Spirit guides are described as angels, ancestors, totem animals, or “light beings,” standing ready to offer gentle nudges, profound wisdom, and suspiciously convenient advice — advice that, more often than not, sounds suspiciously close to whatever you already wanted to hear.
At a “Spirit Guide Connection Workshop” (capital letters mandatory), I was guided through a meditation session conducted in a candle-lit room thick enough with sandalwood smoke to qualify as a minor fire hazard. After twenty minutes of drumming tracks and whispered affirmations, participants were encouraged to “meet” their guides.
Mine, apparently, was a wolf named Zephyr. Zephyr’s great cosmic message?
Get tacos.
Helpful, certainly. Mystical, not so much.
The genius of spirit guides is their infallibility. They validate. They encourage.
They reflect your hopes, not your realities. Your spirit guide will never tell you to go back to school, apologize to your sister, or stop dating emotionally unavailable drummers. They’ll just lovingly nudge you into doubling down on whatever life choices felt good five minutes ago.
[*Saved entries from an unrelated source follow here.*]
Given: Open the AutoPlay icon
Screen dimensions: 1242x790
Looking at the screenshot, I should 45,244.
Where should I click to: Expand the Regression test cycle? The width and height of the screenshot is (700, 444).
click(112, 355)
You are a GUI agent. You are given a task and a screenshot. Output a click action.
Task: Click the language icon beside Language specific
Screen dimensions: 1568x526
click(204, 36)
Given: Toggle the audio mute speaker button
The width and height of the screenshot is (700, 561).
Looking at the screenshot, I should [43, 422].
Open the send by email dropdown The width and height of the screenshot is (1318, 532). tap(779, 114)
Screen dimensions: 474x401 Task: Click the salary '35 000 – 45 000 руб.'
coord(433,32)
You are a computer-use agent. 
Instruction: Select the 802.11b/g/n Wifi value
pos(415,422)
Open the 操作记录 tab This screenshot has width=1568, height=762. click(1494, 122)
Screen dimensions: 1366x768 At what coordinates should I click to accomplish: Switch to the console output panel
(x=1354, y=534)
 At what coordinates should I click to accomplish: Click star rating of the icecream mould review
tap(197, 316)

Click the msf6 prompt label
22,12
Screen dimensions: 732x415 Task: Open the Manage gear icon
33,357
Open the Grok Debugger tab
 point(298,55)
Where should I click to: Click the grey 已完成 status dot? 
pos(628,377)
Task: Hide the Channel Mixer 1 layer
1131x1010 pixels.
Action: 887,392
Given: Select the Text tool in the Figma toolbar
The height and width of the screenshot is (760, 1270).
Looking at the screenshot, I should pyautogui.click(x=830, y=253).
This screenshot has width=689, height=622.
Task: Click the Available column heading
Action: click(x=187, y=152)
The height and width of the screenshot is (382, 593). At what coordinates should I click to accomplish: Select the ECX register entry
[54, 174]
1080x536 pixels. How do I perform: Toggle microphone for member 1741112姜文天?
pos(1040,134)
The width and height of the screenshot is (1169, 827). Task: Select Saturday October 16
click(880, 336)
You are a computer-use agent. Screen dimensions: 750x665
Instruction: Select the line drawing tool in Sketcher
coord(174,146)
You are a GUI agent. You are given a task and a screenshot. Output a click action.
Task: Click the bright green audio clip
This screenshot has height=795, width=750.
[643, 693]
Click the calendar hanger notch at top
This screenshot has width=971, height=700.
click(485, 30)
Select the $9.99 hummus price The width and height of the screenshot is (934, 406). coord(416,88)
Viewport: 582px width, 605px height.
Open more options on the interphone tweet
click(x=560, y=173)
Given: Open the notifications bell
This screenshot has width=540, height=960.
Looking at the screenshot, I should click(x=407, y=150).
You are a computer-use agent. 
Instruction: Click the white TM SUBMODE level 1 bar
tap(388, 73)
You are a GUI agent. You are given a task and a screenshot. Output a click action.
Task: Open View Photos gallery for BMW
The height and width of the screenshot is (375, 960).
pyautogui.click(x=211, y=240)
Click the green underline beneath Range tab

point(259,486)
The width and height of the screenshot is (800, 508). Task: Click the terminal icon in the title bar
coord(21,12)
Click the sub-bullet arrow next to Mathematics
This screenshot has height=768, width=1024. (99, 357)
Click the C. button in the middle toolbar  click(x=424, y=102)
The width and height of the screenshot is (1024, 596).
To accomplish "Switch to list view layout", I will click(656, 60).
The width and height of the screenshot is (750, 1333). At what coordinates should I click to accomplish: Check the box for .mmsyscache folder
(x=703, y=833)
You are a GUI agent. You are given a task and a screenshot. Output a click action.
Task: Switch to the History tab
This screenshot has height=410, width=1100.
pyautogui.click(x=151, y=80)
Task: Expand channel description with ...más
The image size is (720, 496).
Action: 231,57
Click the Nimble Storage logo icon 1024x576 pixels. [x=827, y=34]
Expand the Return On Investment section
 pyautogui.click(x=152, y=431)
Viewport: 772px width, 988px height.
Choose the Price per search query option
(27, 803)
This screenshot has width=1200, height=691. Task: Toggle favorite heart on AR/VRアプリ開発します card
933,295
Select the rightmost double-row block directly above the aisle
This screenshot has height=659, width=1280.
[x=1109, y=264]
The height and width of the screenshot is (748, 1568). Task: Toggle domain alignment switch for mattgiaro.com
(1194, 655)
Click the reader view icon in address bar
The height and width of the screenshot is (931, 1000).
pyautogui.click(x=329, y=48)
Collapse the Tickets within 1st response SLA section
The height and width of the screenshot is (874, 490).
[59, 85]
And therein lies the real danger.
Having a spirit guide isn’t dangerous. Mistaking your own wishful thinking for divine guidance is. Because once you believe every fleeting instinct comes stamped with cosmic approval, you lose the ability — and the responsibility — to question yourself.
If your spirit guide’s biggest advice sounds like your own inner monologue with a feathered headdress, it might be time to stop blaming the universe and start listening to the little voice inside you that doesn’t need incense, drumming, or an elaborate backstory to tell you when you’re being an idiot.
And if Zephyr ever tells you to buy cryptocurrency? Run.